List each distinct username that posts in the forum thread about making mobile games without programming, naming each person once.

■ Document passage ■
-- -- --
# how to make mobile games without programming



## abhishek39 (Mar 24, 2012)

we have got different free software to make games for pc without programming.
can we do it for mobile?
i mean i want a software to develop java apps and games for mobile without programming.
i want to focus of Nokia s40 apps. since publishing the apps i Nokia store is cheap. and also since i only have an s40 phone touch phone(Nokia c2-03).
cant find one on Google.

Thought this is the right place to post in.


----------



## Alok (Mar 24, 2012)

Hmm Adobe Flash....
But there is action script too.
 without programming you can't get what you imaging in your mind.

Let any decent s40 game and observe the credit. That a long team...........


----------



## coolpcguy (Mar 24, 2012)

> i mean i want a software to develop java apps and games for mobile without programming.



That's not possible.


----------



## masterkd (Mar 26, 2012)

Give me way to implement logic without codes and I'll give you the engine to develop games without coding


----------



## Alok (Mar 26, 2012)

^lol yeah. Well said.


----------



## nbaztec (Mar 30, 2012)

> we have got different free software to make games for pc without programming.


What?! When they say CryENGINE, they don't refer to a timeline/card-based game engine. It involves serious programming.



> i mean i want a software to develop java apps and games for mobile without programming


And I want to sail without a boat.



> i want to focus of Nokia s40 apps.


Search J2ME.



> cant find one on Google


Then it does not exist (or is on usenet).


----------



## Niilesh (Apr 5, 2012)

nbaztec said:


> What?! When they say CryENGINE, they don't refer to a timeline/card-based game engine. It involves serious programming.


He meant software like "Game Maker", "JumpCraft", etc.


----------



## abhishek39 (Apr 24, 2012)

Niilesh said:


> He meant software like "Game Maker", "JumpCraft", etc.



exactly....
so now can any one help....


----------
-- -- --
■ Source data ■
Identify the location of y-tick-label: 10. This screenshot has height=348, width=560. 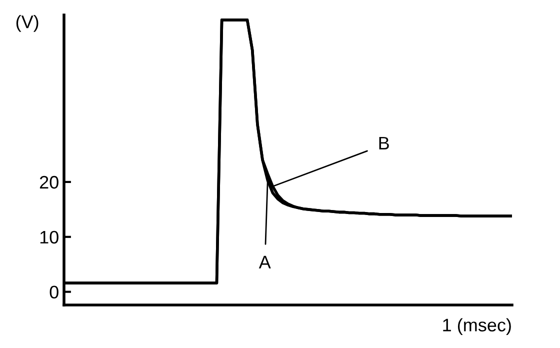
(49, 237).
-- -- --
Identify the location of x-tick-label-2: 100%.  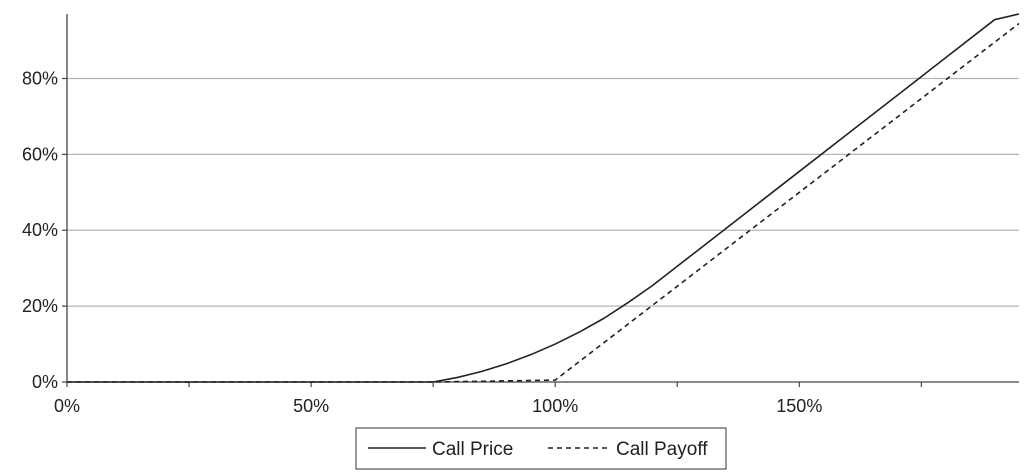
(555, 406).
-- -- --
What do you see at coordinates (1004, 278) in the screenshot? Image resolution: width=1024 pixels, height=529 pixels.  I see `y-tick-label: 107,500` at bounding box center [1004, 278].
-- -- --
■ Result of this exercise ■
abhishek39, Alok, coolpcguy, masterkd, nbaztec, Niilesh